Version: 2.3

Basic crawler

This is the most bare-bones example of the Apify SDK, which demonstrates some of its building blocks such as the BasicCrawler. You probably don't need to go this deep though, and it would be better to start with one of the full featured crawlers like CheerioCrawler or PlaywrightCrawler.

The script simply downloads several web pages with plain HTTP requests using the Apify.utils.requestAsBrowser() convenience function and stores their raw HTML and URL in the default dataset. In local configuration, the data will be stored as JSON files in ./apify_storage/datasets/default.

const Apify = require('apify');

// Apify.main() function wraps the crawler logic (it is optional).
Apify.main(async () => {
    // Create and initialize an instance of the RequestList class that contains
    // a list of URLs to crawl.
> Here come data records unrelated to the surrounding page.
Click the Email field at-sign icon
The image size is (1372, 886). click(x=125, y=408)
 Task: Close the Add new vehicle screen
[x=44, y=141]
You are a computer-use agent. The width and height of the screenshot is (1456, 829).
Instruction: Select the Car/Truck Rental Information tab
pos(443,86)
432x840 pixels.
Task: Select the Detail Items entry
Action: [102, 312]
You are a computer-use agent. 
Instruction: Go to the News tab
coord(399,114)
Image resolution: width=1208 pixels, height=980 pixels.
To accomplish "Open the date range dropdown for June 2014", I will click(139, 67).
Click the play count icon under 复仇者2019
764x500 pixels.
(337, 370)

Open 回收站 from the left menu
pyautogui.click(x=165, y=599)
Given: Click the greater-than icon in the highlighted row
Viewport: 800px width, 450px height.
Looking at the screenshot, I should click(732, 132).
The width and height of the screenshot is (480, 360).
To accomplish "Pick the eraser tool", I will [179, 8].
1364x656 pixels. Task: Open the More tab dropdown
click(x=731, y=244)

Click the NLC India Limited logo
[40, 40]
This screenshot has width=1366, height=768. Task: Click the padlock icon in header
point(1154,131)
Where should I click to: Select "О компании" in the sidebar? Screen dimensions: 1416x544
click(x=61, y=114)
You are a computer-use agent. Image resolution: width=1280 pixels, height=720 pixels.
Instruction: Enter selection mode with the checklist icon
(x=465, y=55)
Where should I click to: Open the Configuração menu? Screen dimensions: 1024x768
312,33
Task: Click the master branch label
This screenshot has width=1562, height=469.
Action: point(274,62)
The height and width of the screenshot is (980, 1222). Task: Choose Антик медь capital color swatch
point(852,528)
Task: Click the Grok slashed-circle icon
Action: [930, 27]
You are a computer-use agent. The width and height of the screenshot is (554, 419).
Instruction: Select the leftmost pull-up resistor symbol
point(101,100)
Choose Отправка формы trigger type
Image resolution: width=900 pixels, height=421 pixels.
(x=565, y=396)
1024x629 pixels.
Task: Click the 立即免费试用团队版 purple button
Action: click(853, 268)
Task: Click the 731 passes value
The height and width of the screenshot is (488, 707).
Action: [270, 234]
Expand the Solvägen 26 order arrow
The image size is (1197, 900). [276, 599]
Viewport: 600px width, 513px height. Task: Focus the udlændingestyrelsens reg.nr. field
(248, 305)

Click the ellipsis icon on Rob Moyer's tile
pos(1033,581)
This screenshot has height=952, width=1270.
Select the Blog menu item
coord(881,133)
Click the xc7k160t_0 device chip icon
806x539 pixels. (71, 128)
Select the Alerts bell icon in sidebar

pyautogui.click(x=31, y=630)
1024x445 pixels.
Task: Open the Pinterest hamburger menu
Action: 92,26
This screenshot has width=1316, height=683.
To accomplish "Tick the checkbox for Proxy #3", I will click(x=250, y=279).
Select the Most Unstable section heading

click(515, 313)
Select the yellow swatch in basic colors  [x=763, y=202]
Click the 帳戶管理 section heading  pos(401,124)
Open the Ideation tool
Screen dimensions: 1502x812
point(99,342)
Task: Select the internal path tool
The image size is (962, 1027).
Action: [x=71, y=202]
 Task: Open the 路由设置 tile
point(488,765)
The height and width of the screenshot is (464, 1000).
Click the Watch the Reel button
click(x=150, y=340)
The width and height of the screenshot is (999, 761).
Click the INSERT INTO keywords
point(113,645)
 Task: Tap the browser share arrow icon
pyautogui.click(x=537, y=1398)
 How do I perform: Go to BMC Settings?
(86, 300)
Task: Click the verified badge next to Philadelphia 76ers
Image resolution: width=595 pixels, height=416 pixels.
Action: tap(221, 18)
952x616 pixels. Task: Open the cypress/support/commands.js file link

Here we use just a few hard-coded URLs.
    const requestList = await Apify.openRequestList('start-urls', [
        { url: 'http://www.google.com/' },
        { url: 'http://www.example.com/' },
        { url: 'http://www.bing.com/' },
        { url: 'http://www.wikipedia.com/' },
    ]);

    // Create a BasicCrawler - the simplest crawler that enables
    // users to implement the crawling logic themselves.
    const crawler = new Apify.BasicCrawler({
        // Let the crawler fetch URLs from our list.
        requestList,

        // This function will be called for each URL to crawl.
        handleRequestFunction: async ({ request }) => {
            const { url } = request;
            console.log(`Processing ${url}...`);

            // Fetch the page HTML via Apify utils requestAsBrowser
            const { body } = await Apify.utils.requestAsBrowser({ url });

            // Store the HTML and URL to the default dataset.
            await Apify.pushData({
                url: request.url,
                html: body,
            });
        },
    });

    // Run the crawler and wait for it to finish.
    await crawler.run();

    console.log('Crawler finished.');
});